With the official interest rate sitting at 1%, interest rates have never been lower in Australian history. While they have been enjoyed by a large part of the population, they also present some difficulties.
Why they have been necessary
Slow wage growth is a persistent problem within the Australian economy. The extent of this issue is evident with an average annual growth in real wages (in the five years to November 2018) sitting at a mere 0.5 per cent per annum. The average recorded in the previous five years prior was a larger 1.8 per cent per annum (Geoff Gillian , Parliament of Australia, 2019).
Another contributing factor is the housing market. Representing a lion’s share of the average household’s wealth, the recent movements in the market have significantly shaped household spending decisions. Since 2017 the market has plateaued and even fallen in many suburbs, with fewer properties being sold at auction and low/negative growth in housing finance. The fall in paper wealth can lead to households spending to drop in order to compensate, and increases levels of saving as a precautionary measure.
This means lower levels of consumer expenditure, lower economic growth and lower levels of inflation presenting all the required conditions for interest rates to stay low.
Implications of low interest rates
While the low rates have been a necessary part of the monetary policy, they do place some unwanted consequences as well.
With the interest rate so low, the benefits of holding money in bank deposits are fewer, and therefore the supply falls. With less deposits on hand, the banks must be stricter in their selection criteria in regard to providing loans. They only loan to borrowers with the highest credit ratings and substantial assets to collateralize those loans. This leads to many candidates with reasonable credit ratings to miss out on loans.
Furthermore, the low rates mean there is a larger opportunity cost in holding back deposits. Other investments seem more desirable now.
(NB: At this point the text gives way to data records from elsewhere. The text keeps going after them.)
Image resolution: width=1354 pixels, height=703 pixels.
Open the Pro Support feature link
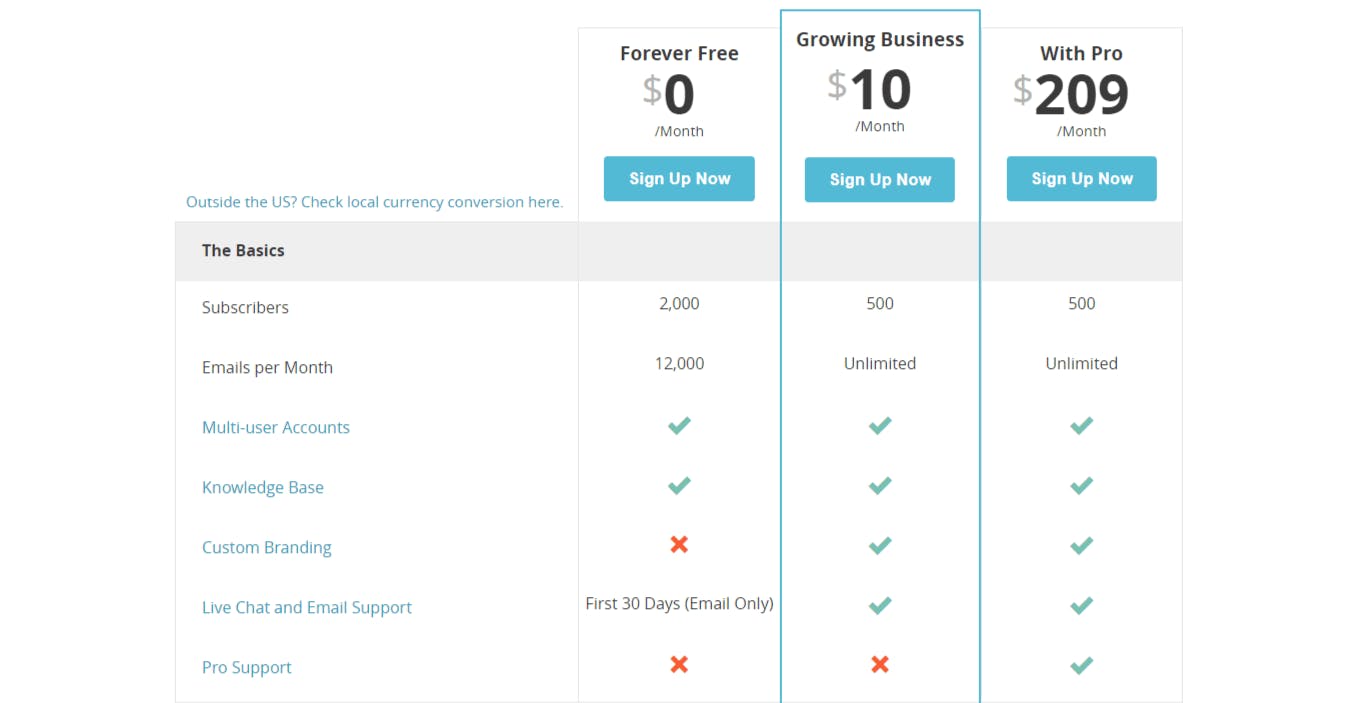click(247, 667)
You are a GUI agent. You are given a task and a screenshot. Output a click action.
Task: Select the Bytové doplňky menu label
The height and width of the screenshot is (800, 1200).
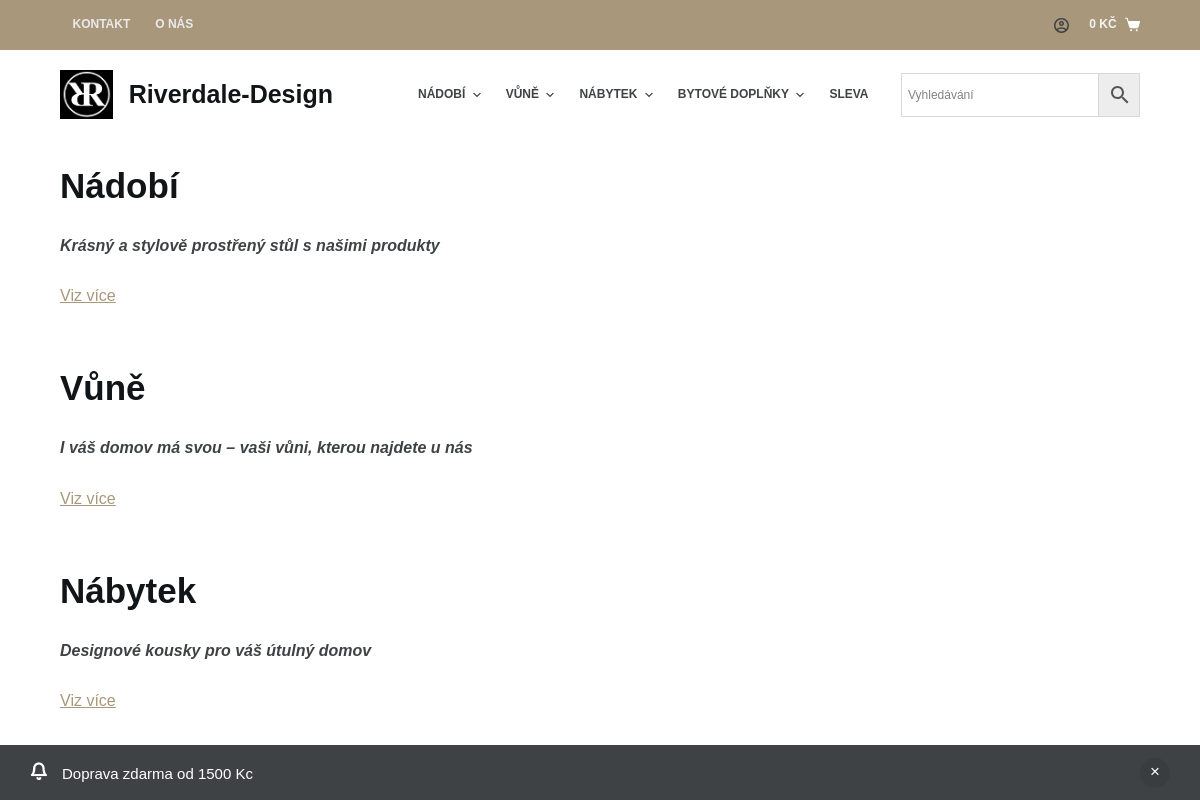click(732, 94)
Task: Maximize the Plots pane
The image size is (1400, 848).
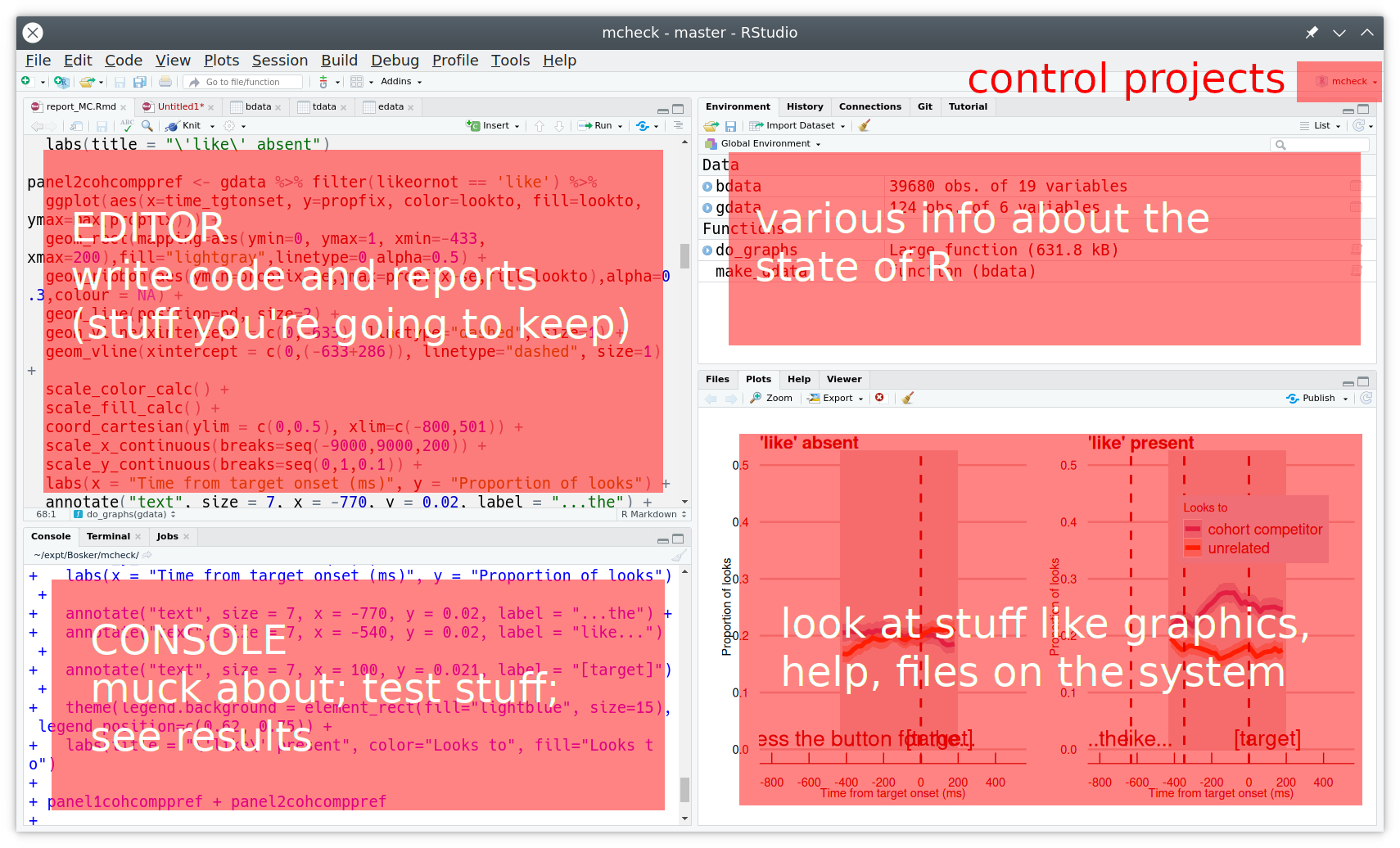Action: click(1363, 381)
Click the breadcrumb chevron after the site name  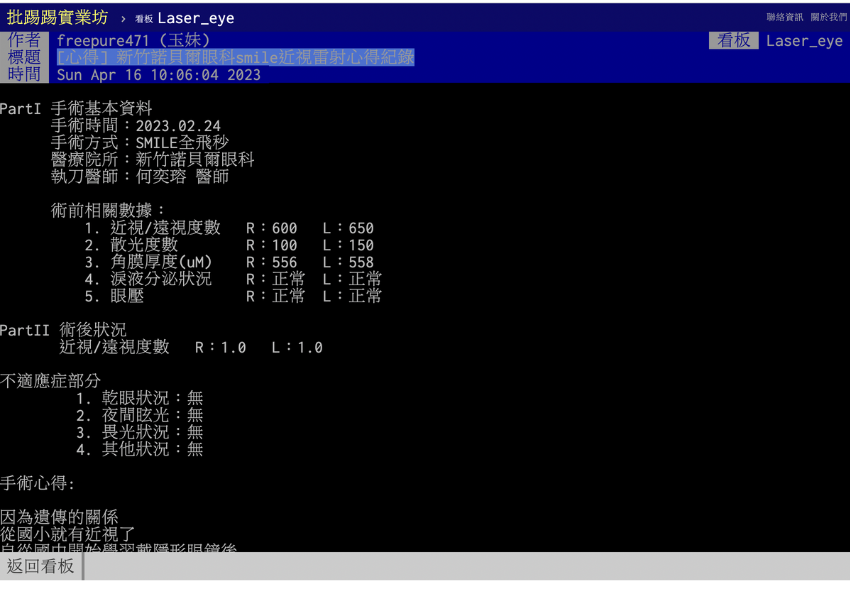pos(123,18)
However, these assets often don’t produce employment, such as the stock market and paying down loans.
The combined effect is that money doesn’t flow through the economic system.
With significantly subdued inflation rates, and low economic growth the low interest rates are here to stay. But they are unlikely to reach negative levels. The impact of falling bank deposits will outweigh any of the benefits (greater household spending).
The RBA governor Lowe agrees with the long term forecast stating:
“It is reasonable to expect that an extended period of low interest rates will be required in Australia to make progress in reducing unemployment and achieve more assured progress towards the inflation target”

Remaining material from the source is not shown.